What is asked: In the conference on discernment of spirits below, which three words sum up how to be more alert in discerning between the two kinds of spirits?

Source excerpt:
= = = =

Discernment of Spirits

Conference by Fr. John A. Hardon, S.J.

Notice that the subject of "Discernment of Spirits" implies a plurality and especially a distinction between one kind of spirit and another. We know from both the teaching of the Church and our own experience that serving God and following Christ is not just a straight, easy, and smooth path. By its very definition it involves conflict and Christ went out of His way to impress us with that fact. This conflict is not only with or within ourselves; or with the world, the human beings outside of us; but also, and mainly for our present purpose, it involves a conflict with the evil spirit.

We further know on faith that the evil spirit, while God will never permit him to coerce our wills, can surely test or tempt the weaknesses we have. He can exploit our passions; he can most certainly use other human beings, as he often does, to lead us into temptation. While saying this, however, we know that God's grace is more than correspondingly active in our souls, impelling and inviting us to the practice of virtue.

Given these two dialectic expressions — that on the one hand we are being tempted by the evil spirits, and on the other hand we are being invited by God's grace—and realizing that life is lived concretely, it is most important for us to be able to recognize the one impulse from the other. In other words, we must be able to distinguish-inspiration from instigation, or grace from temptation, so that we are able to respond to the one and resist the other. Many of the critical problems in the Church today are due not so much to ill will or malice, but to a failure in discernment. And after being caught in the web of demonic temptation, it becomes very difficult to extricate ourselves.

How can we be more alert to the two ways in which we are being, as it were, worked upon? There are two kinds of spirits, one wishing to draw us closer to God because that spirit comes from God, the other wishing to draw us away from God, because it is the instigation of the sworn enemy of the Creator. We can synthesize how we can be more alert to discern between the two in three words: Attitude, Peace, and Confidence.

"Attitude" is an almost undefinable word, but we know reasonably well what it means. In order to be properly disposed for recognizing temptations and distinguishing them from graces, the first indispensable precondition is the proper attitude of will.

There are certain conditions that God requires for our being able to recognize anything in the spiritual life. Often both the Old and the New Testaments talk about being properly disposed in heart. This is an attitude of will, the atmosphere or situation in which we must either be; or, if we are not, into which we must predispose ourselves, in order that we might have the grace to be able to distinguish. We need grace even to distinguish grace from its opposite, temptation.

Concretely, of what does this proper attitude of will consist? It means an honest and sincere desire to do God's will. Notice the two adjectives, honest and sincere. I might have added three more adjectives to make sure we are not just talking about a vague desire to do God's will, but to make absolutely certain that our attitude is not only honest and sincere, but real, authentic, and genuine.

= = = =

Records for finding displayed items

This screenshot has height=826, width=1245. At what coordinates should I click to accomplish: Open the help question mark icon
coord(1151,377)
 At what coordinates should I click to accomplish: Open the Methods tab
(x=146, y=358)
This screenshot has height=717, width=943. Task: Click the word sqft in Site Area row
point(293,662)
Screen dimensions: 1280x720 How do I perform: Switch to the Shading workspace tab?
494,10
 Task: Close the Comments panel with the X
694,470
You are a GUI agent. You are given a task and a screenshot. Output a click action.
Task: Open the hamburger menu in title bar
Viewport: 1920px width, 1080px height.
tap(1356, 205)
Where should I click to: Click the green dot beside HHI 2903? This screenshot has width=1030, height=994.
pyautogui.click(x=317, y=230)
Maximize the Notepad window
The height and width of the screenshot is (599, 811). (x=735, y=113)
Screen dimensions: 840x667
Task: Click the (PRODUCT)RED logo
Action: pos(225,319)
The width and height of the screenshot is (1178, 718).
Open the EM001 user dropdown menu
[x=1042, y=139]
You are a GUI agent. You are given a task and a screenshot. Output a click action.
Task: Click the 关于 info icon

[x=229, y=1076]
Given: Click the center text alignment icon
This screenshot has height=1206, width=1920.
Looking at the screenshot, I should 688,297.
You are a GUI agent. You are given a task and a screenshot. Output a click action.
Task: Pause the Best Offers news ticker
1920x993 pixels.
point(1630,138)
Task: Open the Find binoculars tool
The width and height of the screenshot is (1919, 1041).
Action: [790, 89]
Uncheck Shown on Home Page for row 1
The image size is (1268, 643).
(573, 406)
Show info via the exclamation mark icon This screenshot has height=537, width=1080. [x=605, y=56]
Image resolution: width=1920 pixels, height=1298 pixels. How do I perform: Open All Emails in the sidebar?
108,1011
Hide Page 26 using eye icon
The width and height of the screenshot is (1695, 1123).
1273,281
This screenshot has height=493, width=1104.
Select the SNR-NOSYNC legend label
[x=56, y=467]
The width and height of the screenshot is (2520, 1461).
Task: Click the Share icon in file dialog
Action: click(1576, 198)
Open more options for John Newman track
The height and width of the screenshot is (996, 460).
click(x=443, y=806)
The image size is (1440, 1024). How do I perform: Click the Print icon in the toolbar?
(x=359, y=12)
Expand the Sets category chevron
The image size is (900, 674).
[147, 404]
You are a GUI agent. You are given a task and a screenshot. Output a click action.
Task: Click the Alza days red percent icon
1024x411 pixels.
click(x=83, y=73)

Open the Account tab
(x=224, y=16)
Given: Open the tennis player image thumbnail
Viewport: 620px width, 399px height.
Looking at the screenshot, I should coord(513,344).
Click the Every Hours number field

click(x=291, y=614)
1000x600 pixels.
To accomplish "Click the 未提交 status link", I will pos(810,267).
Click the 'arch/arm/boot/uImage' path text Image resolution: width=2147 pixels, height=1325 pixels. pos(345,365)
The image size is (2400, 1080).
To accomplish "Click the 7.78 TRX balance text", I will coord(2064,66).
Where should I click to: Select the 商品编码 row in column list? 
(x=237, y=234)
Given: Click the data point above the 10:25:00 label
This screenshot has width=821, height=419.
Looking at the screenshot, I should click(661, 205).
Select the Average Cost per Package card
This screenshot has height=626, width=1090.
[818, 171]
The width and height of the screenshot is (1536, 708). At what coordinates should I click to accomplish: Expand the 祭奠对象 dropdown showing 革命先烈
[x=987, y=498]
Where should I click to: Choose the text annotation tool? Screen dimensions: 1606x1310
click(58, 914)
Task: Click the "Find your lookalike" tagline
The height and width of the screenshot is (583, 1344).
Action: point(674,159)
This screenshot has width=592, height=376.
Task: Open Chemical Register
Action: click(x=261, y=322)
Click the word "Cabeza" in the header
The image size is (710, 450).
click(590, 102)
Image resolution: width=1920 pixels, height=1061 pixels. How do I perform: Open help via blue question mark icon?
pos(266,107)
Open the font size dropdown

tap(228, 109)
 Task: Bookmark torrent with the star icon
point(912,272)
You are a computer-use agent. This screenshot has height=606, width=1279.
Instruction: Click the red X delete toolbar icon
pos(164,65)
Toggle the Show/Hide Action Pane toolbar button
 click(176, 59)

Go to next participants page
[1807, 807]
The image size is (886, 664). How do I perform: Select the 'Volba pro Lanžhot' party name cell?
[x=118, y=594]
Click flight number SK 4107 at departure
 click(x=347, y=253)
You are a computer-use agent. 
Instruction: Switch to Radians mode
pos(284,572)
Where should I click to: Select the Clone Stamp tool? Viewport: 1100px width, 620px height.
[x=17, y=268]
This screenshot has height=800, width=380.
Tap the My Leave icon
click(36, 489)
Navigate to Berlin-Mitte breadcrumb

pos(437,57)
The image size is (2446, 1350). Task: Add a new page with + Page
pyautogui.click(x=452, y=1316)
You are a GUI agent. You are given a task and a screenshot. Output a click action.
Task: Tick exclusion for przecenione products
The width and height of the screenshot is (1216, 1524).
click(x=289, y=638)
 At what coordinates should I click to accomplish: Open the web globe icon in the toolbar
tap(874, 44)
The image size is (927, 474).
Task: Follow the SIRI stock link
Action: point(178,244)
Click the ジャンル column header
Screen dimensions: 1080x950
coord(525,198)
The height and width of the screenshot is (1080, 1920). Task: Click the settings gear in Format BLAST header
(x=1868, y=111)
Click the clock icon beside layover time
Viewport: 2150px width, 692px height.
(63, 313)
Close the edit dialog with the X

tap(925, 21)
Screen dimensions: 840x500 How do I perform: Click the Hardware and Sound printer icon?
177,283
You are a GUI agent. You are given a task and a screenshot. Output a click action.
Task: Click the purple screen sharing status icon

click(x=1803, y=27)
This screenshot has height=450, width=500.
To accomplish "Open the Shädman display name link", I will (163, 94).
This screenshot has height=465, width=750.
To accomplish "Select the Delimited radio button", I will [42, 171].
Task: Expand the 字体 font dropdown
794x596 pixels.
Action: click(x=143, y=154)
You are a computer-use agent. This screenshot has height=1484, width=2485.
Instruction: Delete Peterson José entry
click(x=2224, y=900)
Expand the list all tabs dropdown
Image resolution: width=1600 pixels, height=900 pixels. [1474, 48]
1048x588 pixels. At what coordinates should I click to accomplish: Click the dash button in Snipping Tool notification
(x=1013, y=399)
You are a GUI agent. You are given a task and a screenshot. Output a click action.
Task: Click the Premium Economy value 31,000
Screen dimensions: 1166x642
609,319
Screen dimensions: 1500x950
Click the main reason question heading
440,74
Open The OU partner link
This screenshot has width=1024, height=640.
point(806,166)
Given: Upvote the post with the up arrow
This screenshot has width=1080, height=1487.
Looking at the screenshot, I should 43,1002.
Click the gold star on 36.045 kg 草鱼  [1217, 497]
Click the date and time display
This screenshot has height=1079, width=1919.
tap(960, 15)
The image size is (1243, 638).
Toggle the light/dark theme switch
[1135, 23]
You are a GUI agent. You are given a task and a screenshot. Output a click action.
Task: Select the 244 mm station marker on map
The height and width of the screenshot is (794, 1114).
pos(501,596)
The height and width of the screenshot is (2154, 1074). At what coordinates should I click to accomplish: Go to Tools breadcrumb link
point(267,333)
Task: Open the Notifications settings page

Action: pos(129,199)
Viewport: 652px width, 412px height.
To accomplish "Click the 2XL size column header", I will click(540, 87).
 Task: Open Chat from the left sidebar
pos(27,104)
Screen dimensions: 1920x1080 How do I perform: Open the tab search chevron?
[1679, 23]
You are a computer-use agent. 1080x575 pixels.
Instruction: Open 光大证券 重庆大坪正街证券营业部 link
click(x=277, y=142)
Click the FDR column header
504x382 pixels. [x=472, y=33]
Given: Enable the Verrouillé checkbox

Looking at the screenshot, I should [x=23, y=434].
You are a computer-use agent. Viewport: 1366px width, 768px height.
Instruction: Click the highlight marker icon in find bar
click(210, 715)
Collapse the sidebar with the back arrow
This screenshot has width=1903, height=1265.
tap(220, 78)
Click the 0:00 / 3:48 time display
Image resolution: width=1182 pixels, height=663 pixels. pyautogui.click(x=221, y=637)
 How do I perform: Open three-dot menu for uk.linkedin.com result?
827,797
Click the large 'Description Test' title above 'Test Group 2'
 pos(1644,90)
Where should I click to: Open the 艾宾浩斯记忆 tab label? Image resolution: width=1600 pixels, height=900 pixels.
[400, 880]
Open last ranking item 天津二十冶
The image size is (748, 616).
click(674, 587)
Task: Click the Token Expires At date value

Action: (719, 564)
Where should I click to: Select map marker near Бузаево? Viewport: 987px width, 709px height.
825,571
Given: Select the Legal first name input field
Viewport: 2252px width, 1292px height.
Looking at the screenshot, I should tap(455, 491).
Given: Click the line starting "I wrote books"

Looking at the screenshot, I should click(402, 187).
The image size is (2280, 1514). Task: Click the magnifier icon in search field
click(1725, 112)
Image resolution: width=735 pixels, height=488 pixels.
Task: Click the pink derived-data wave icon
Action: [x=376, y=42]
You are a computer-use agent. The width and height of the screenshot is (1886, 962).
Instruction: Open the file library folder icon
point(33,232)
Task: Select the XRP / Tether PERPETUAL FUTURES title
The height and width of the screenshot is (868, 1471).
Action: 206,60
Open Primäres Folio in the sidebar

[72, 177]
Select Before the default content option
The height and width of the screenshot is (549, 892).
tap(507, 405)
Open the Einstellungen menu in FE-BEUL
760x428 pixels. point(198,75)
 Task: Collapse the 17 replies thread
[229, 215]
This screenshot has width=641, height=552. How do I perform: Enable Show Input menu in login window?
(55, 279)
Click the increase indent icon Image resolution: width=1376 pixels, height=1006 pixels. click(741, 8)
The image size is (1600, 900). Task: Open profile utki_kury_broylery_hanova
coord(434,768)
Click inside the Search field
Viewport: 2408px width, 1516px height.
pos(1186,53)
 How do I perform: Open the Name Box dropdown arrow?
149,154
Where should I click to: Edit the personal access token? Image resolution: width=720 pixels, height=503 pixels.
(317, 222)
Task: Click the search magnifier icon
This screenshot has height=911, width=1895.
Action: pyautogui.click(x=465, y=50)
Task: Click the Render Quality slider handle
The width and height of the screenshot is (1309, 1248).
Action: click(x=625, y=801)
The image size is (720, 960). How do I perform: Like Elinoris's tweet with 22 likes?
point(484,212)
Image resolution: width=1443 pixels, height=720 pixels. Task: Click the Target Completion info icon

= = = =

Exercise result: Attitude, Peace, and Confidence.